Pour « State Of Mind », 9ème album du groupe, Zion Train ne déroge pas à la règle en proposant des morceaux hypnotiques, aux titres mystiques, baignant même au sein d’un climat psychédélique. L’inspiration est variée, le groupe puisant aussi bien ses sources dans le rock classique (« Tribute to Shura, « Ari Hanta ») que la valse (« The Black River Incident »).

Sur certaines plages, ce sont les voix qui font la différence. Se conjuguant en harmonie avec l’instru bien pensée. A l’instar de « Rainbow Children », une compo contagieuse au cours de laquelle la voix puissante de Brinsley Forde (Aswad) survole l’ensemble. Ou encore « Share The Flames », celle de Jazzmin Tutum, apportant une touche de féminité dans un univers dub où ce caractère est trop souvent  négligé.

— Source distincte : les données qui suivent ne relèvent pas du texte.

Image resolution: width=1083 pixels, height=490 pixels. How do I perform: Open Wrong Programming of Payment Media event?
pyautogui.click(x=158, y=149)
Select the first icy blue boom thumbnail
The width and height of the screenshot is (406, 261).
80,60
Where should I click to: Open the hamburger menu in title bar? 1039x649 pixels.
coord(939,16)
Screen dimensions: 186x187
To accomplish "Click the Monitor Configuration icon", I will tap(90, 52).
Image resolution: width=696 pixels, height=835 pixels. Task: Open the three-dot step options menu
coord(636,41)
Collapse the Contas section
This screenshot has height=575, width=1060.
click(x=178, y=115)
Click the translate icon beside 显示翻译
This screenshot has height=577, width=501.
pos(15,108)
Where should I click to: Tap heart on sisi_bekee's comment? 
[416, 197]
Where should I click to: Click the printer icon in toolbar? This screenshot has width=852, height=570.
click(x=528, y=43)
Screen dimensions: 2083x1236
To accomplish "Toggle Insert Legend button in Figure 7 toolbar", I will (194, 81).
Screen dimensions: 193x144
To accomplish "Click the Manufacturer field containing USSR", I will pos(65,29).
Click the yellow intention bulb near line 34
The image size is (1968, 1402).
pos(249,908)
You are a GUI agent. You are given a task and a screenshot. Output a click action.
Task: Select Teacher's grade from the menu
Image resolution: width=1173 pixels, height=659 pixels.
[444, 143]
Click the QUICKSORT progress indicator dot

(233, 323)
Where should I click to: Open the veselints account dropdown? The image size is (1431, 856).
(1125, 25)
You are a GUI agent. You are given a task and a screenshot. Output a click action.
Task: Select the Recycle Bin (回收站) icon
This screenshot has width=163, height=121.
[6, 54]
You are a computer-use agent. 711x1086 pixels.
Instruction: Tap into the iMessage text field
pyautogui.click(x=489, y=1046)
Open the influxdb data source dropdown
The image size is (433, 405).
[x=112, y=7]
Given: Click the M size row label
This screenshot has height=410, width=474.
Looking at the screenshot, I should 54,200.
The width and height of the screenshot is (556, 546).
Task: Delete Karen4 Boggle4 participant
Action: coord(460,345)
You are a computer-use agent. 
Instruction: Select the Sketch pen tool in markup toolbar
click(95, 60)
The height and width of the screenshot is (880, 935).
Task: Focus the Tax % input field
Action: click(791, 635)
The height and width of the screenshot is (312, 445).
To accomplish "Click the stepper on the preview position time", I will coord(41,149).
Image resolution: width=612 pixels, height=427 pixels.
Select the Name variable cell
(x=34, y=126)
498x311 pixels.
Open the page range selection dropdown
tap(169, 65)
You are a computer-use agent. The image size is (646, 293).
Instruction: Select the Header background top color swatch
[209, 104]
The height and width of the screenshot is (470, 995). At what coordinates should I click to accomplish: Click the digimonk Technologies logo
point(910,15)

Surprise, dès les premiers accords de « Tribute to Shura », on reconnait très vite le clin d’œil adressé au « Paint it Black » des Rolling Stones. Un pari osé pour le trio qui porte ses fruits et vous flanque la pêche.

Le band nous propose une autre facette de son style sur « Orgone Accumulation ». Un titre bien dynamique souligné de cuivres et balisé par une solide ligne de basse. A contrario, « Ari Hanta » se révèle bien plus paisible. C’est également la piste qui clôt l’opus. Traversé d’accords de violon aventureux, il nous incite au voyage spirituel (« State of Mind » ?) Mais c’est sur « The Divine Proportion » que cet instrument fait vraiment la différence ; et ce tout d’un bout à l’autre de la plage…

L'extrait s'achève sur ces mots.